Why he matters in this case
Prof. Richard Gill is one of the people most responsible for the fact that the statistical case against Lucy Letby is now, in the public sphere, widely regarded as unsound. He does not speak for a campaign. He speaks for a discipline. And he has done this before.
The Lucia de Berk precedent (2003–2010)
In 2003, Dutch paediatric nurse Lucia de Berk was convicted of seven murders and three attempted murders on the basis of a similar-looking statistical pattern — her apparent presence at an improbable number of unexpected events. Prof. Gill worked with Dutch statisticians and lawyers to demonstrate, in detail, that the statistical argument was a selection-bias artefact. In 2010, the Dutch Supreme Court overturned her conviction.

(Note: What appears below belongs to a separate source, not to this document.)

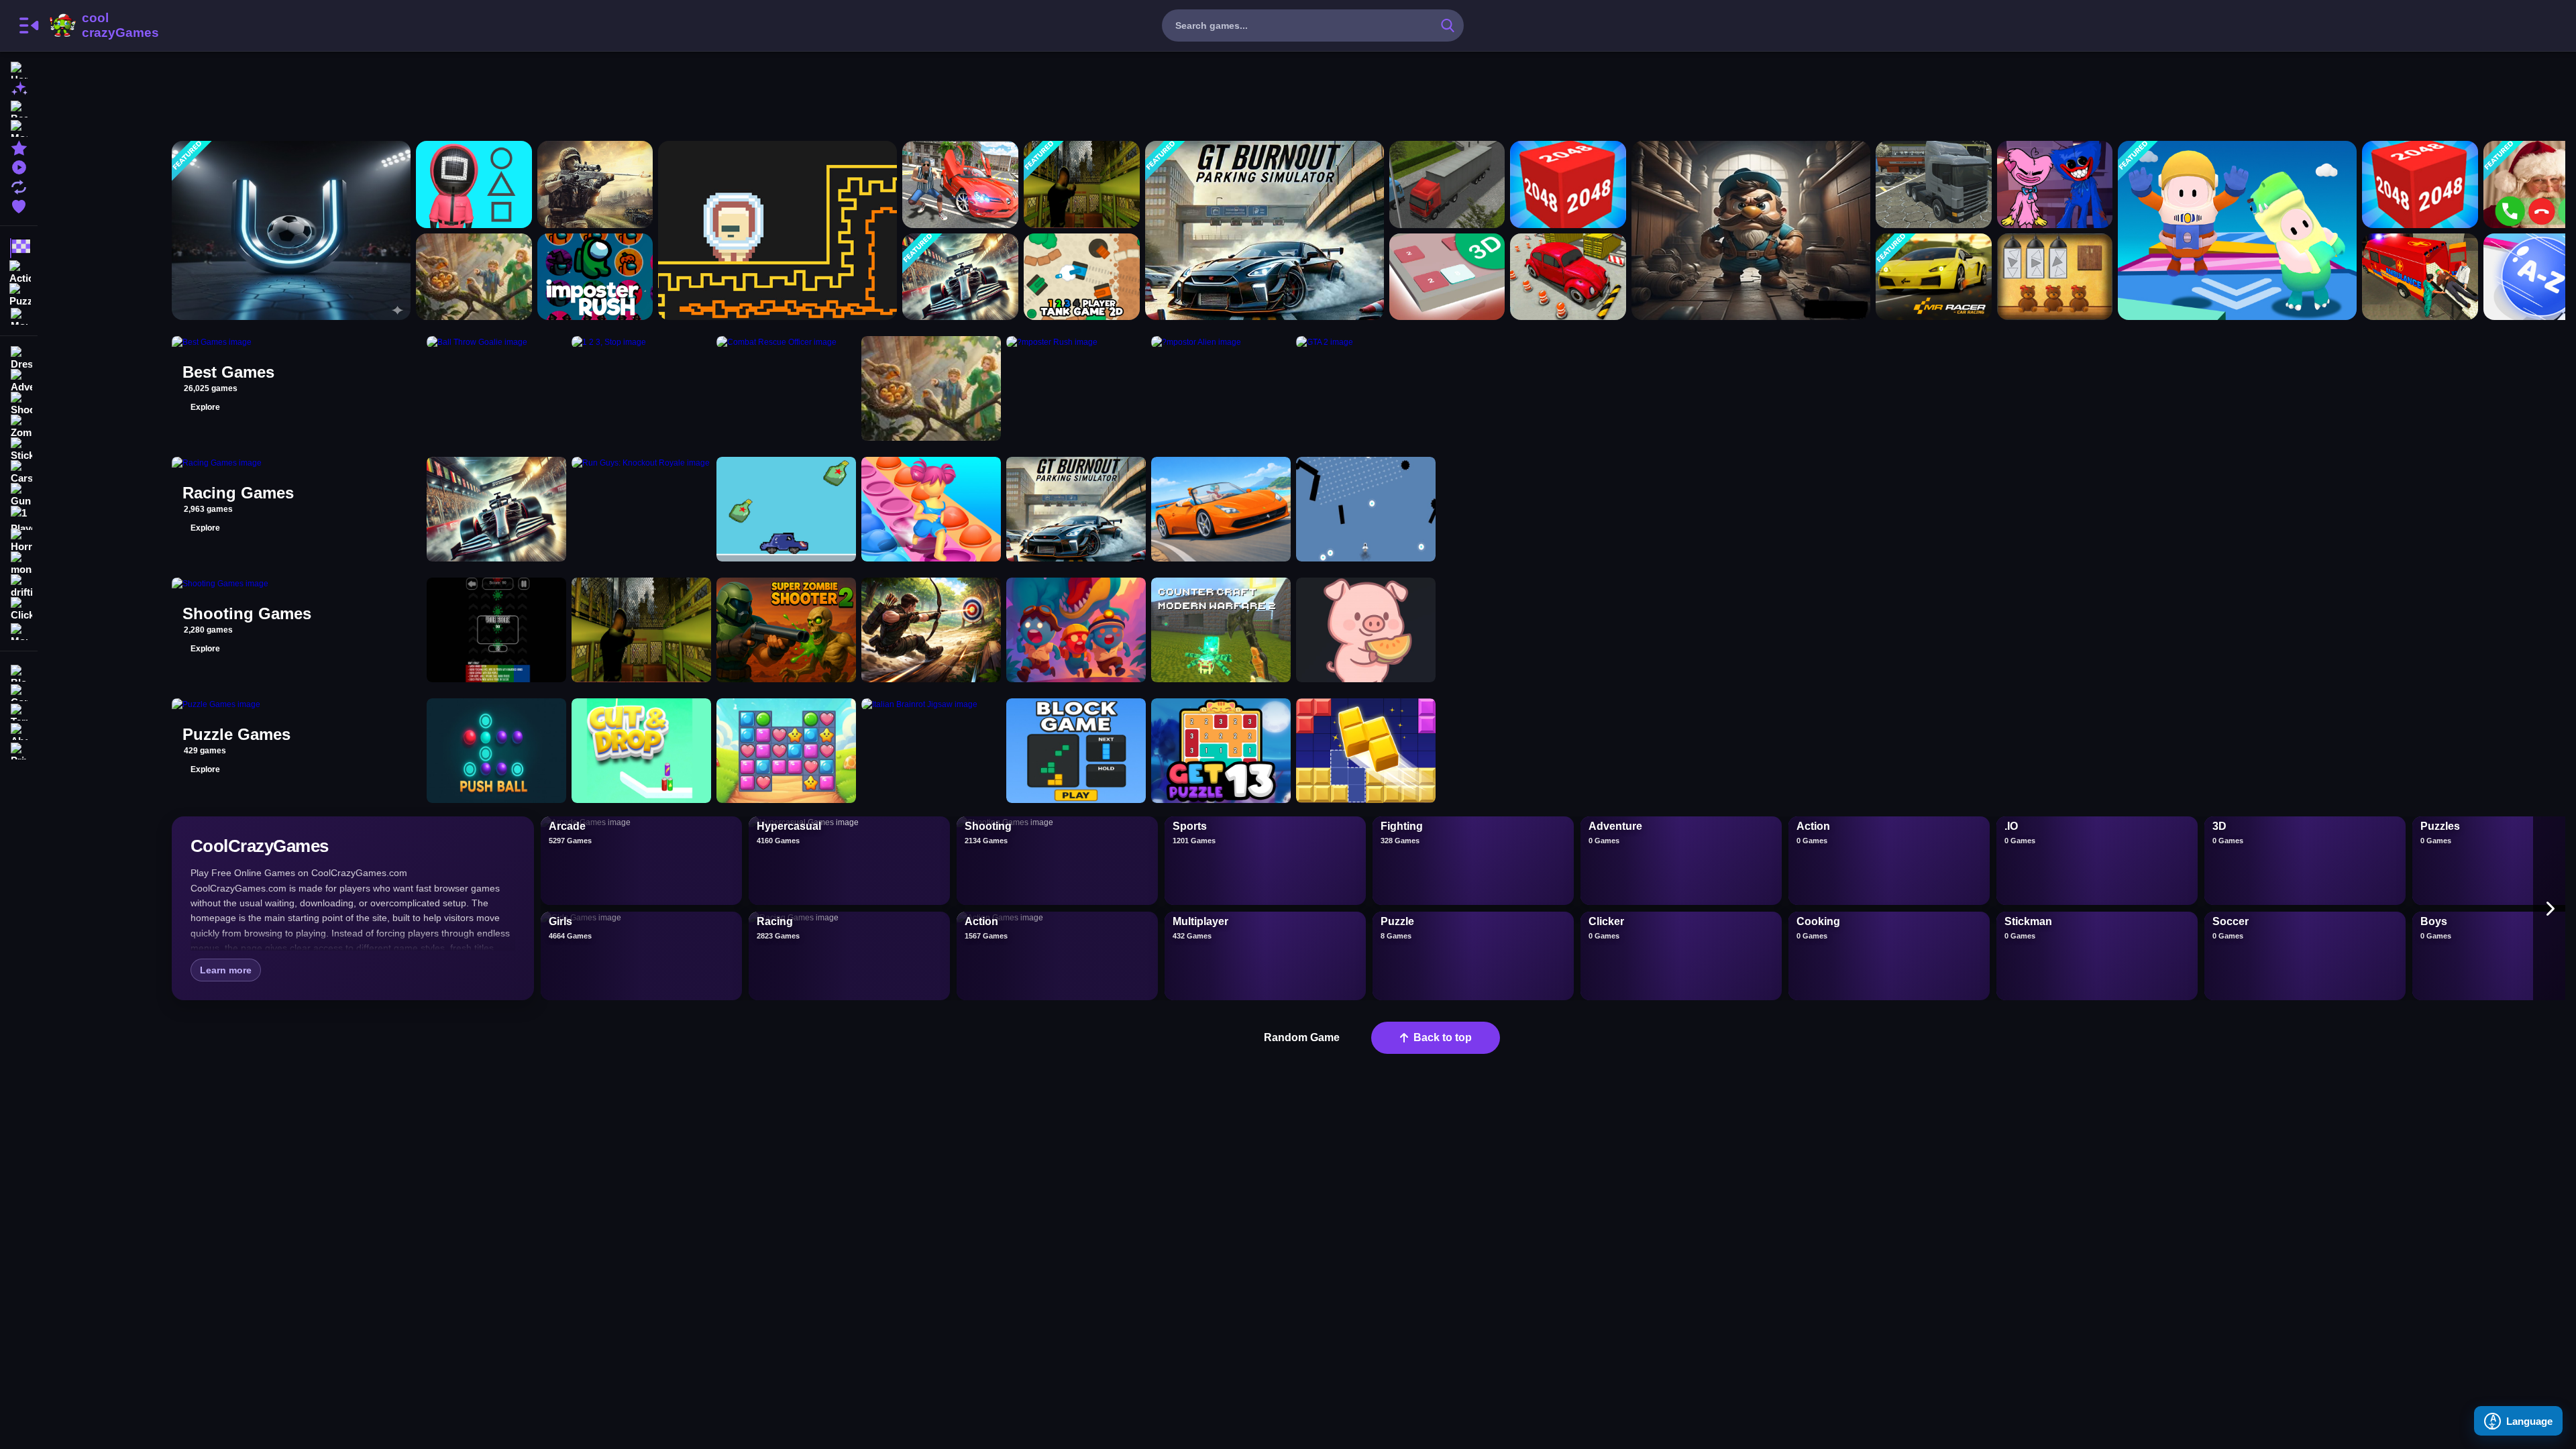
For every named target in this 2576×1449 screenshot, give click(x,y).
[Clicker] (19, 609)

The de Berk case is now a textbook teaching example in European statistics and law-and-science courses. It is frequently cited alongside the R v Clark cot-death case in the UK as the canonical modern example of a conviction overturned on statistical grounds.
What he says about Letby
Since the Letby convictions in 2023, Prof. Gill has published letters, talks, and lecture transcripts arguing that the statistical structure of the Letby case is the same as de Berk’s. The 2024 lecture “A tale of two Lucies”, hosted at lucyletby.org, walks through the parallel explicitly.
His specific point is that the shift-rota chart shown to the jury is a definitional consequence of how the “suspicious events” were identified — selected, in part, because Ms Letby was present — rather than evidence that her presence is improbable. See our shift-chart evidence page and our statistics deep-dive.
Professional background
- Emeritus Professor of Mathematical Statistics, Leiden University.
- Past president of the Netherlands Society for Statistics and Operations Research (VVSOR).
- Author of published work on statistical evidence in criminal trials, medical statistics, and survival analysis.
- Known publicly for his role in the Lucia de Berk exoneration, on which he has lectured internationally.
Why his position is weight-bearing
Prof. Gill is not an activist. He is a senior academic statistician who has spent most of his career inside the discipline’s formal channels. His willingness to speak publicly about a case is itself a signal that something has gone wrong at the level of statistical methodology that the discipline considers non-negotiable.
That is the same signal that carried weight at the Dutch Supreme Court in the de Berk case. It does not, by itself, decide the Letby case. It is not meant to. What it does is make it implausible to characterise the statistical critique as fringe.